Deterministic Execution

  • Random Numbers: task.wf.random() generates deterministic random numbers

  • Timestamps: task.wf.utc_now() provides deterministic time progression

  • UUIDs: task.wf.uuid() creates deterministic unique identifiers

  • Task Execution: task.wf.execute_task() ensures deterministic task invocation

Workflow State Management

  • Data Storage: task.wf.set_data(key, value) and task.wf.get_data(key) for persistent key-value storage

  • Workflow Identity: Each workflow has a unique identity that tracks relationships and lineage

  • Context Inheritance: Child tasks automatically inherit parent workflow context

Integration with Task System

  • Seamless Integration: Any task can participate in workflows without modification

  • Automatic Context: Tasks executed within workflows automatically get workflow context

  • Flexible Boundaries: Control when new workflows are created with force_new_workflow

Replay and Recovery

  • Perfect Replay: Workflows replay identically, including all random operations and timestamps

  • State Persistence: All workflow state is automatically persisted across executions

  • Failure Recovery: Workflows can resume from exact points of failure

Best Practices

  1. Use Deterministic Operations: Always use workflow-provided operations (wf.random(), wf.utc_now(), wf.uuid()) instead of standard library functions for reproducibility.

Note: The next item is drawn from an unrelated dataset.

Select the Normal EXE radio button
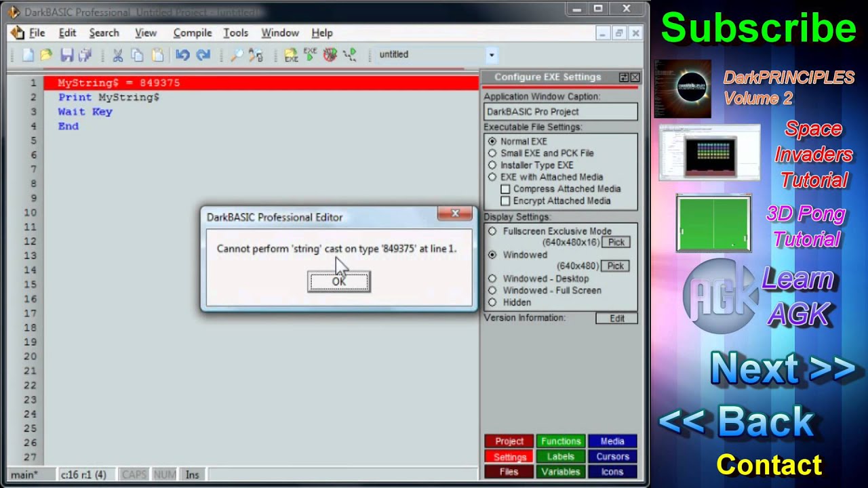The width and height of the screenshot is (868, 488). pyautogui.click(x=492, y=141)
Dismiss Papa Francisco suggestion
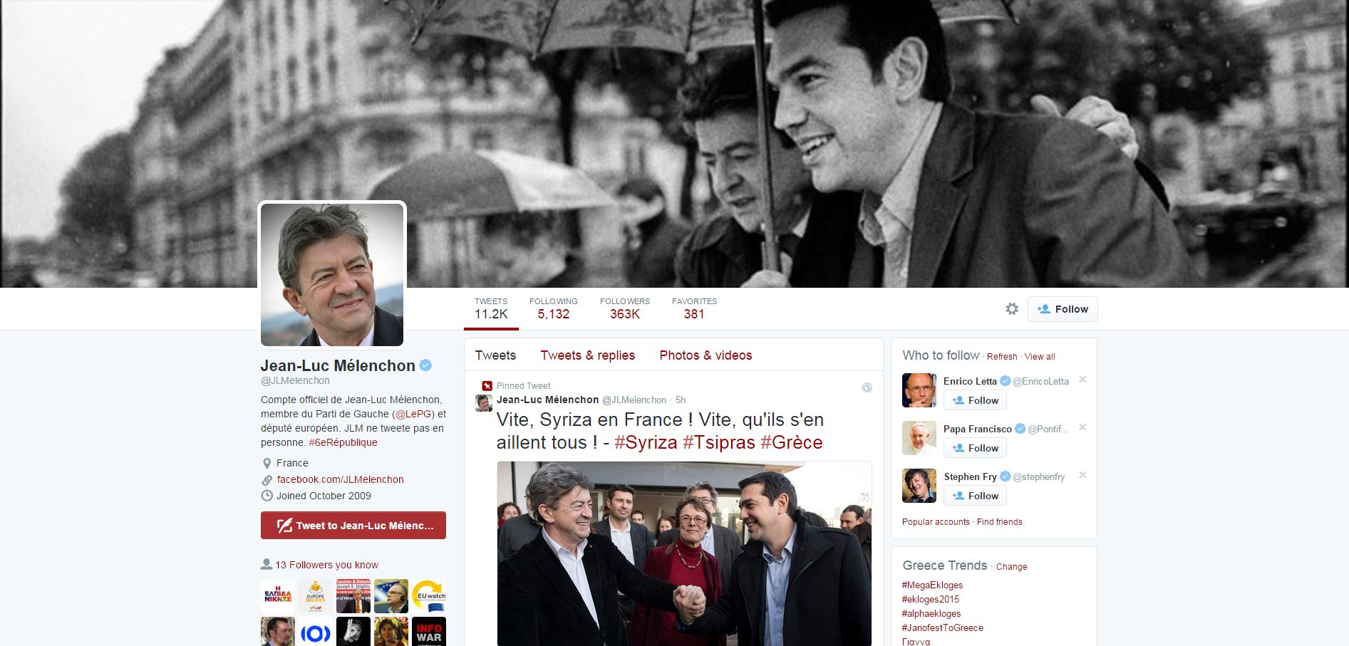The image size is (1349, 646). coord(1082,427)
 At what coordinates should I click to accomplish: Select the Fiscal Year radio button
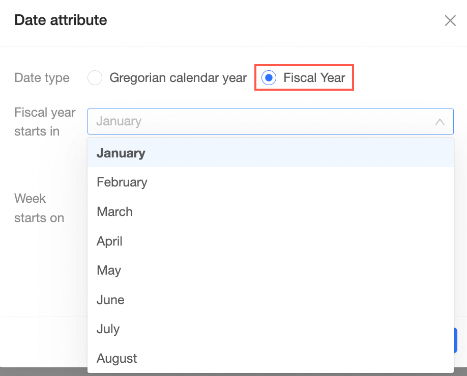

  2. Store Important State: Use wf.set_data() to store critical workflow state that should persist across executions.

  3. Design for Idempotency: Ensure workflow steps can be safely re-executed without side effects.

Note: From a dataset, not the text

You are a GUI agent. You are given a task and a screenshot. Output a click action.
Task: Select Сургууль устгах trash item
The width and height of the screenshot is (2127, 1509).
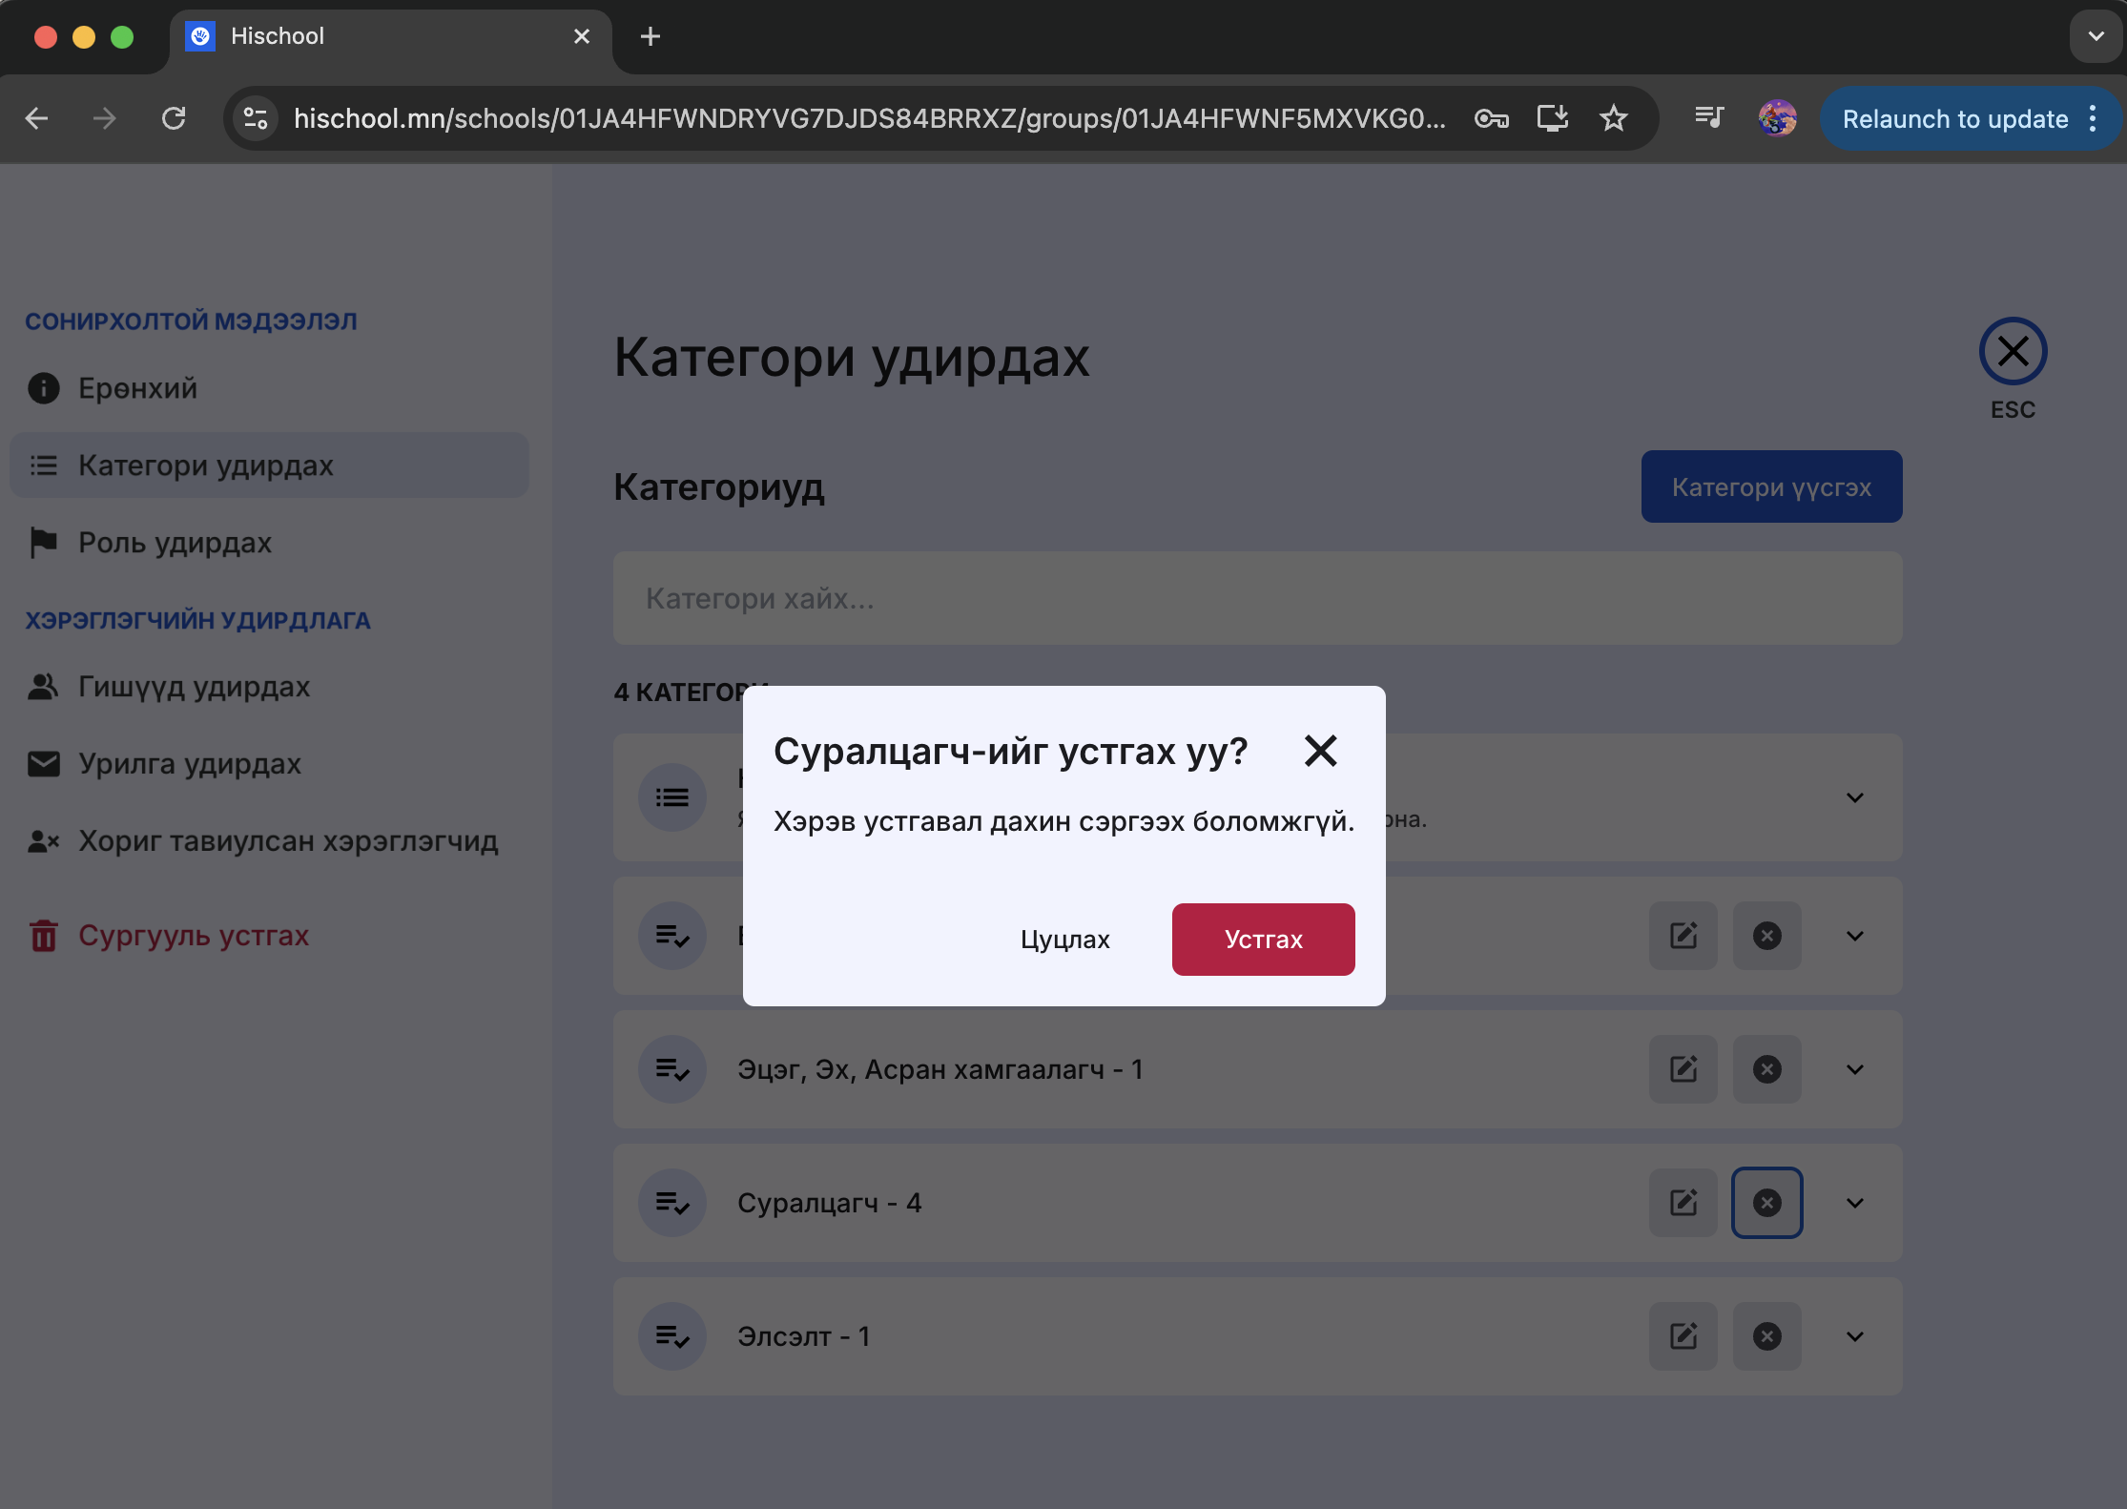click(193, 936)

  4. Handle Errors Gracefully: Implement proper error handling and cleanup logic within workflows.

  5. Use Workflow Boundaries: Use force_new_workflow=True to create clear boundaries between independent workflow contexts.

  6. Keep Workflows Focused: Design workflows with clear, single purposes rather than overly complex multi-purpose workflows.

  7. Test Replay Behavior: Test that your workflows behave correctly when replayed from stored state.

The Pynenc Workflow System provides a robust foundation for building complex, reliable task orchestration with built-in state management, deterministic execution, and automatic replay capabilities.